[[ EXTRACTED DATA open ]]

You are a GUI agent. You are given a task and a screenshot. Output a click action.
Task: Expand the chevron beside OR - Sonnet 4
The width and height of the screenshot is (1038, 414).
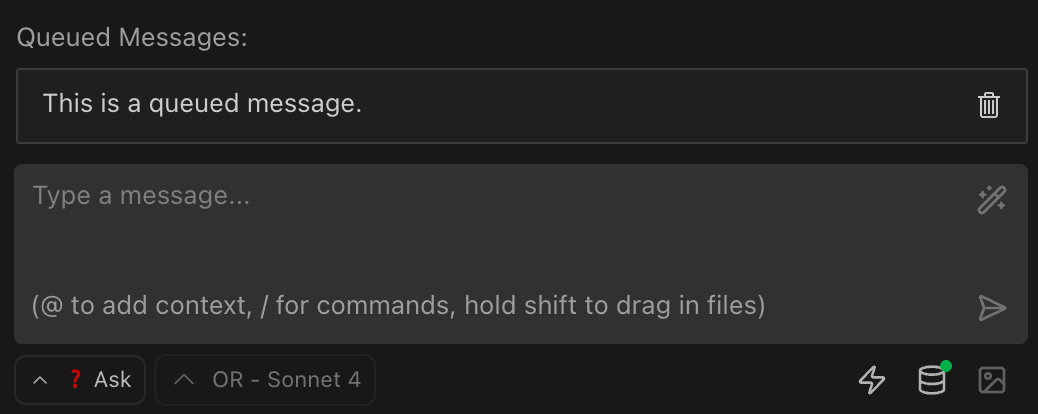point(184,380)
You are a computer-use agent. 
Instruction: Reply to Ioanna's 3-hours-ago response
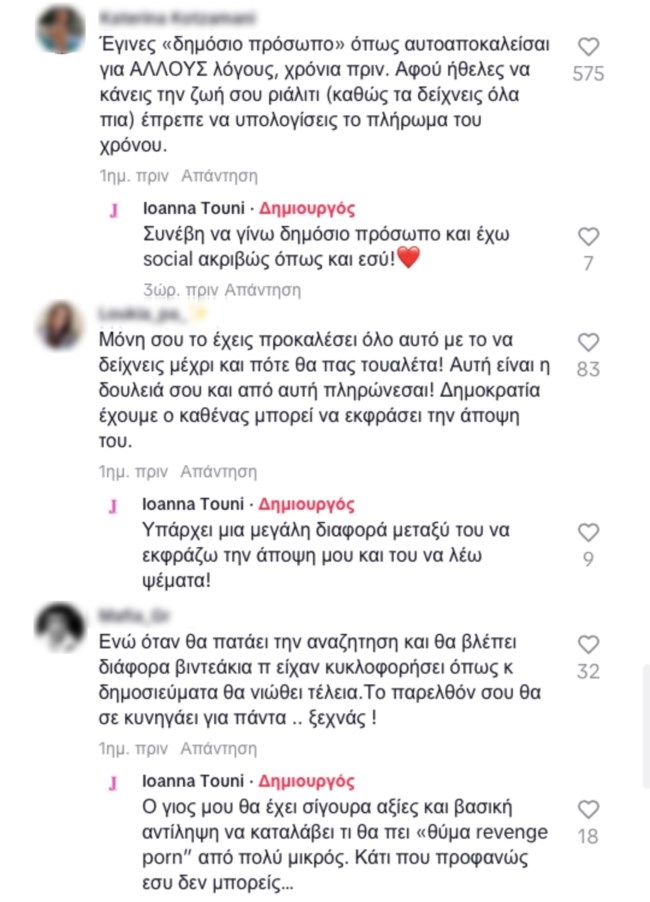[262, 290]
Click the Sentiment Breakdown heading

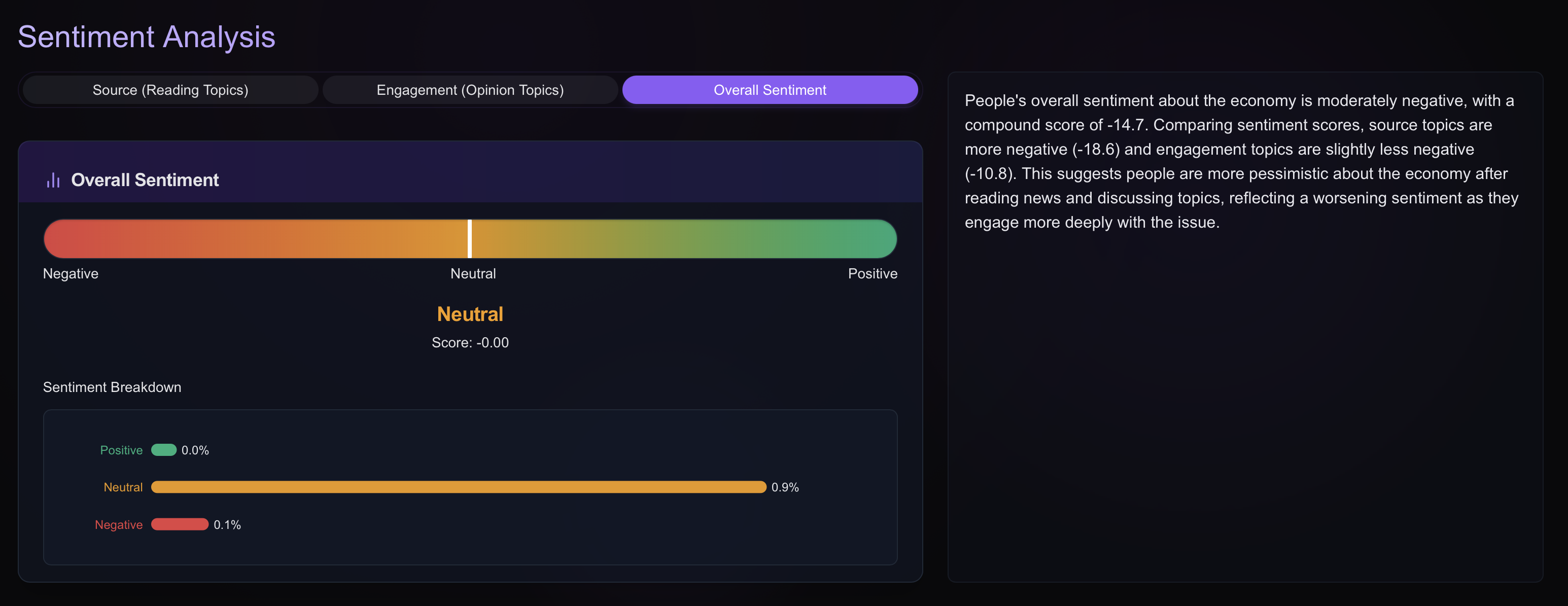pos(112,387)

[[ EXTRACTED DATA closed ]]
[[ EXTRACTED DATA open ]]

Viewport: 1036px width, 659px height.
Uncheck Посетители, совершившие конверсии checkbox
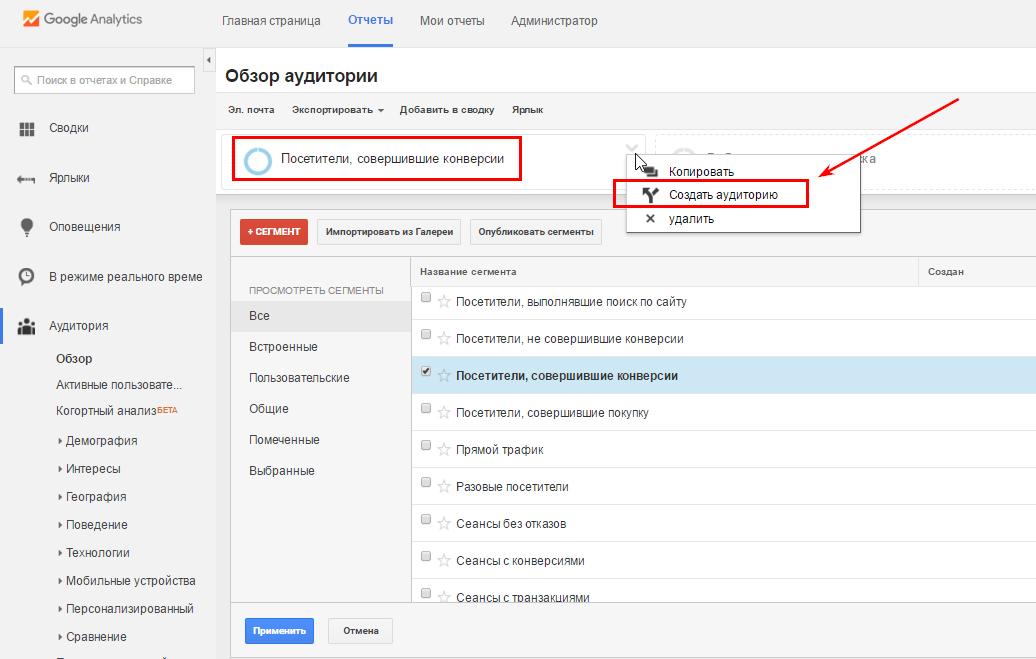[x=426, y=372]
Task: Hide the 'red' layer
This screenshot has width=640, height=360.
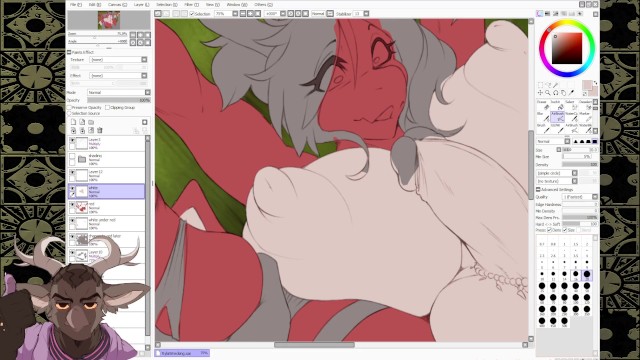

[[ EXTRACTED DATA closed ]]
[[ EXTRACTED DATA open ]]

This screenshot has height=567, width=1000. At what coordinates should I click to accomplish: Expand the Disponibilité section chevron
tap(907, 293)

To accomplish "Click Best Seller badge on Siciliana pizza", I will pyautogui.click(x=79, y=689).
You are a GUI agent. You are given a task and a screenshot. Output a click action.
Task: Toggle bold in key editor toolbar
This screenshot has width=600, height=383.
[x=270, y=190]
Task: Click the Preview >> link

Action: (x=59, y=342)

[[ EXTRACTED DATA closed ]]

REQUIRED WORK: Restate word for word the lines of the data above that begin at the line with "Viewport: 1036px width, 659px height." and end at the line with "This screenshot has width=640, height=360.", keeping both ends and dropping every picture.

FINISHED TASK:
Viewport: 1036px width, 659px height.
Uncheck Посетители, совершившие конверсии checkbox
[x=426, y=372]
Task: Hide the 'red' layer
This screenshot has width=640, height=360.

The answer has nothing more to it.